Screening and genotyping of thalassemia in Ningbo / 中华地方病学杂志

ABSTRACT

Objective:To study the genotyping of thalassemia in Ningbo population and provide a reference basis for future prevention and control of thalassemia in Ningbo.Methods:Patients with suspected thalassemia attending Ningbo Women and Children's Hospital from January 2019 to March 2022 were selected for the study, and DNA was extracted from dried blood spot specimens by collecting peripheral blood, and detection of thalassemia hotspot variants was performed by fluorescence PCR melting curve analysis combined with Sanger sequencing or multiplex ligation-dependent probe amplification (MLPA).Results:A total of 2 680 cases were included in the patients with suspected thalassemia, and 1 426 cases of thalassemia gene carriers were detected, with an overall detection rate of 53.2%. Among them, 595 cases (41.7%) were α-thalassemia, with -- SEA/αα, αα/-α 3.7 and -- SEA/-α 3.7 being more common; 807 cases (56.6%) were β-thalassemia, with β IVS-Ⅱ-654/β N, β CD41-42/β N and β CD17/β N being more common; 24 cases (1.7%) were αβ-combined thalassemia.
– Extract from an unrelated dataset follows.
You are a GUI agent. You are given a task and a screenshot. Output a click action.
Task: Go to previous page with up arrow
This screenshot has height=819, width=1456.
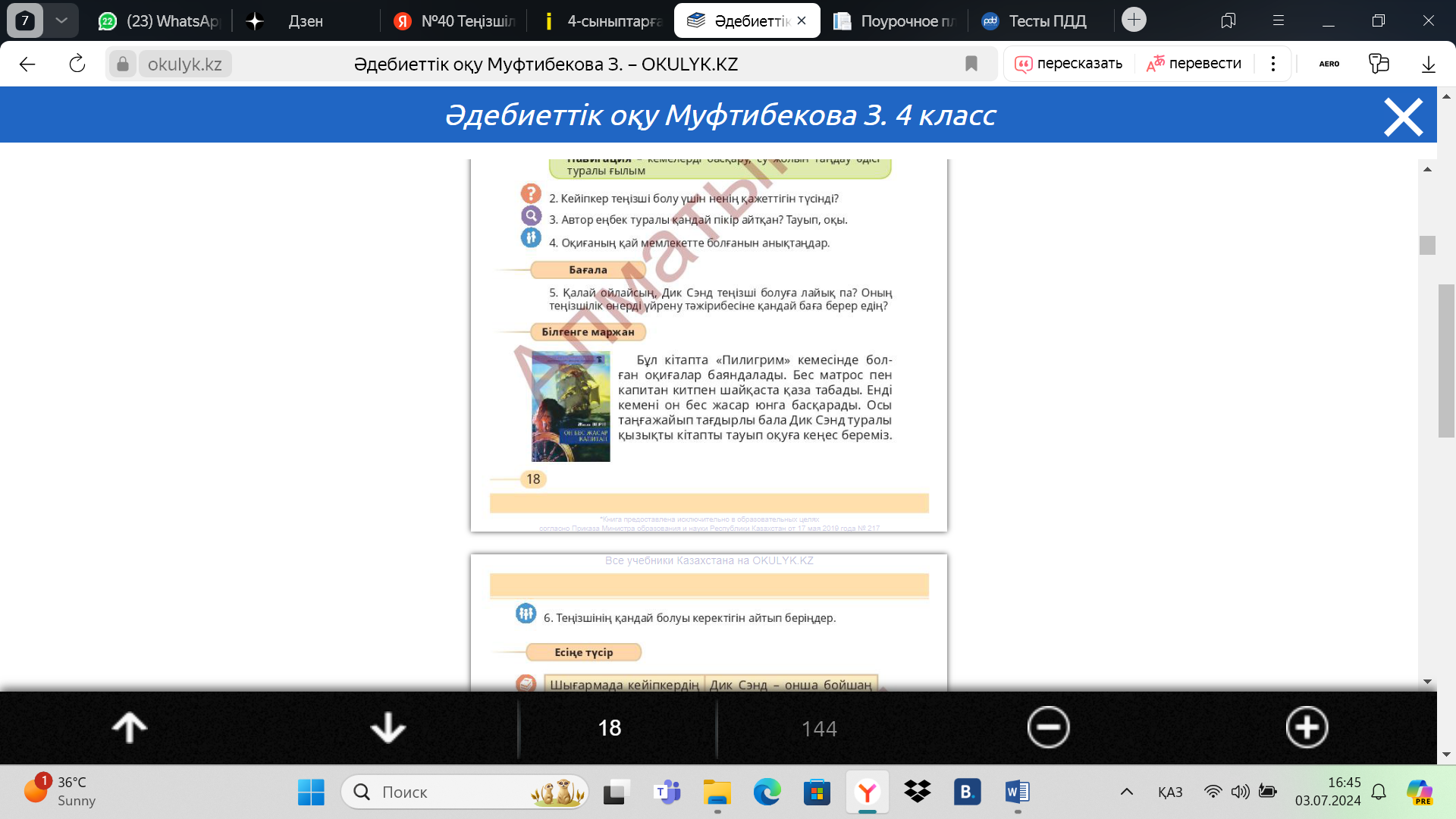(x=130, y=728)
Among them, six rare variant types were included, including fusion gene (Fusion), -- FIL, HBA2c.376C>T, CD8/9(+G), IVS-Ⅰ-2(T>C) and IVS-Ⅱ-1(G>A), all of which were reported for the first time in Ningbo. Conclusion:Among suspected thalassemia patients in Ningbo, the detection rate of thalassemia is high, and the types of gene variants are complex, so the awareness of thalassemia gene testing for anemic patients should be raised.